Recent Court Decisions Have Had No Impact On Marijuana Possession Laws

Owen Sound police chief Tom Kaye has a warning for pot smokers -- the law
hasn't changed.

Although separate simple possession charges were recently tossed out of
Ontario courtrooms on a technicality, the law hasn't changed and marijuana
is still illegal, Kaye said.

Lawyers in Windsor and Toronto convinced judges hearing recent unrelated
cases that Ontario's marijuana laws are invalid because of an unresolved
appeal concerning medical use of the drug.

The federal justice department quickly appealed both the Windsor and
Toronto cases to quell any uncertainty about the law, Kaye said.
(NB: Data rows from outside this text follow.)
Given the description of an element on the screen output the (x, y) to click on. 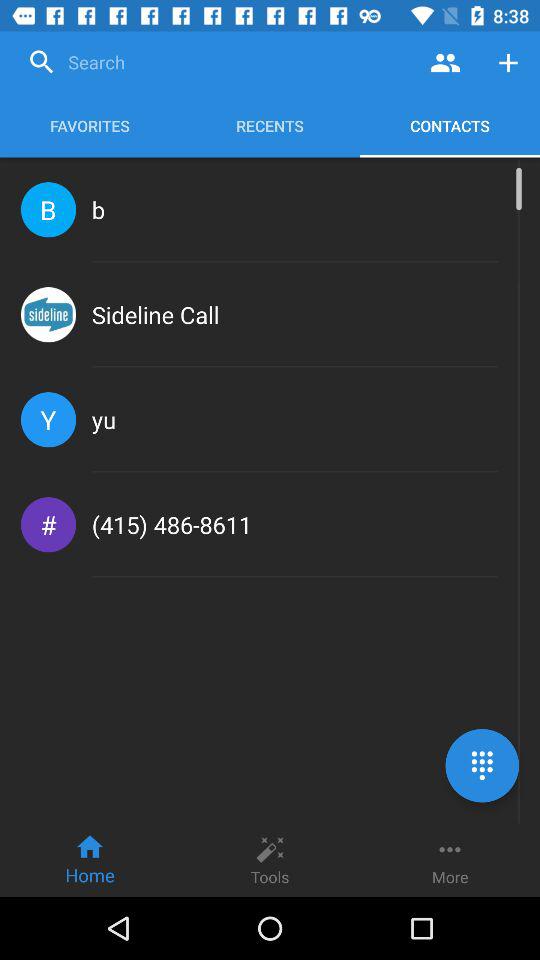
launch the (415) 486-8611 (171, 524)
Given the description of an element on the screen output the (x, y) to click on. 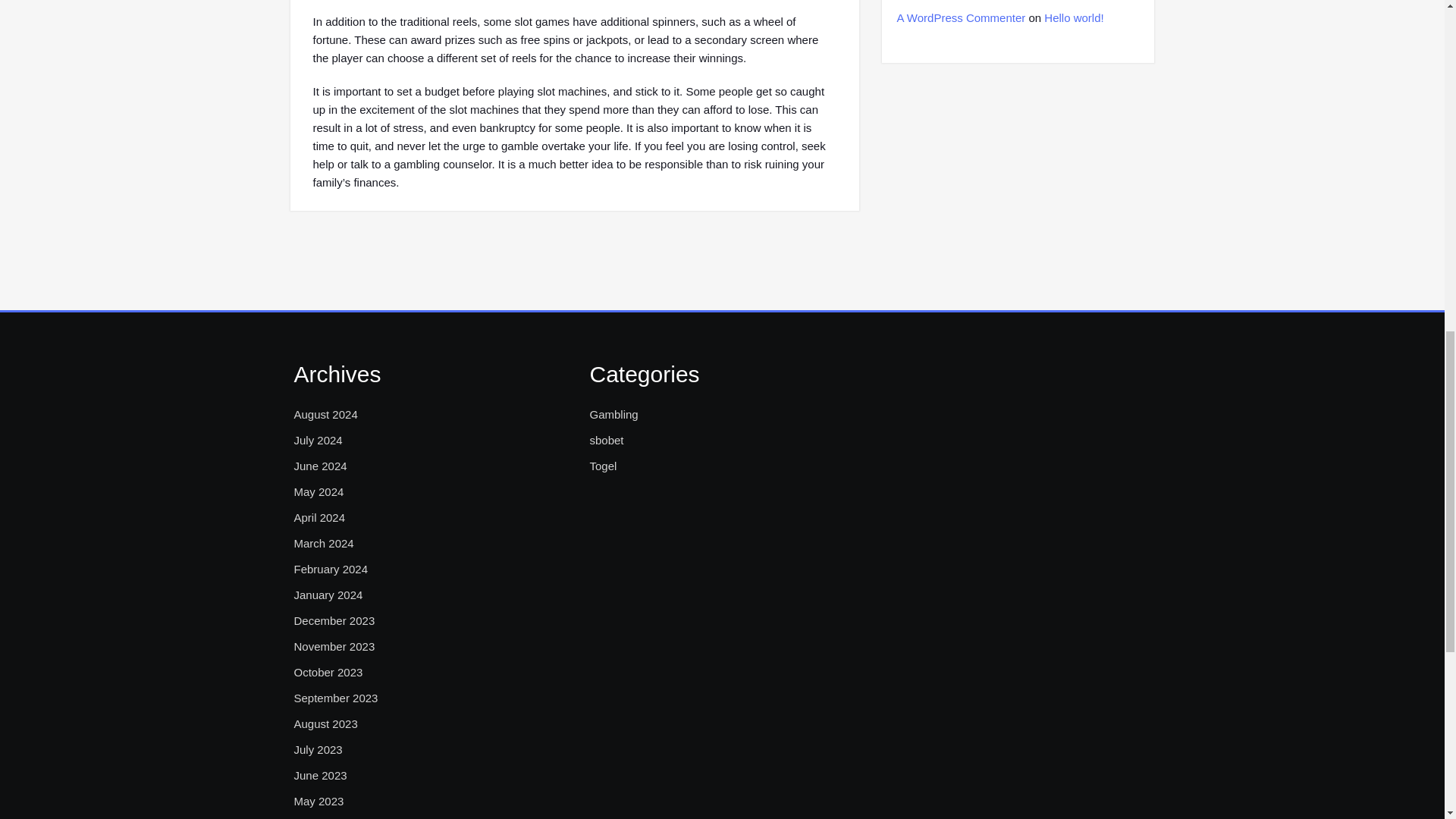
June 2024 (320, 466)
A WordPress Commenter (960, 17)
September 2023 (336, 698)
April 2024 (320, 517)
October 2023 (328, 672)
August 2023 (326, 723)
July 2024 (318, 440)
February 2024 (331, 569)
March 2024 (323, 543)
June 2023 (320, 775)
Given the description of an element on the screen output the (x, y) to click on. 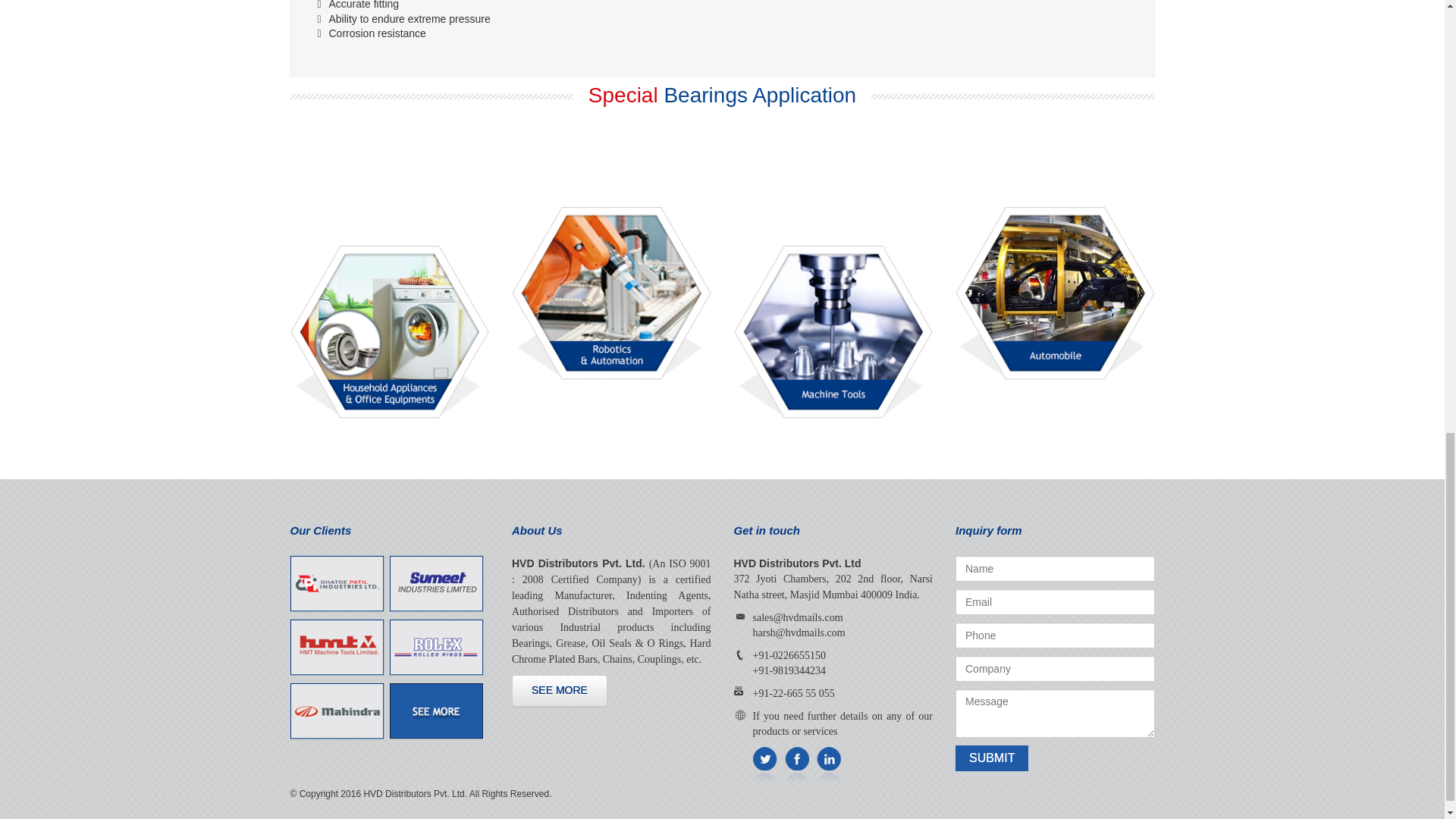
SUBMIT (991, 758)
SEE MORE (559, 690)
SUBMIT (991, 758)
"It's still on the books and we will continue to arrest and charge and
prosecute anyone in this city who is caught in possession of marijuana,"
Kaye said Thursday.

The Ontario Association of Chiefs of Police, of which Kaye is the
president, is on the record as favouring decriminalizing marijuana law to
make simple possession of marijuana an automatic fine, rather than a
criminal charge.

That's because charges for small amounts of pot so often end in an absolute
or conditional discharge. Often people don't even pay a fine.

Fining people for simple possession, much like writing a speeding ticket,
would simplify the police role and save the expense of pushing criminal
charges through the court system, Kaye said.

"A set fine of $100 would be $100 more than most of them are paying now,"
he said.

But the "small amount" of pot the chiefs had in mind was about five grams,
or one or two marijuana cigarettes, not the 30 grams a Senate committee
recently suggested as the threshold.

That would be more than an ounce of the drug, enough to warrant charges for
possession with intent to traffick in marijuana, Kaye said.

"The debate is that the law doesn't exist for less than 30 grams, well
that's six times more than the amount we're talking about."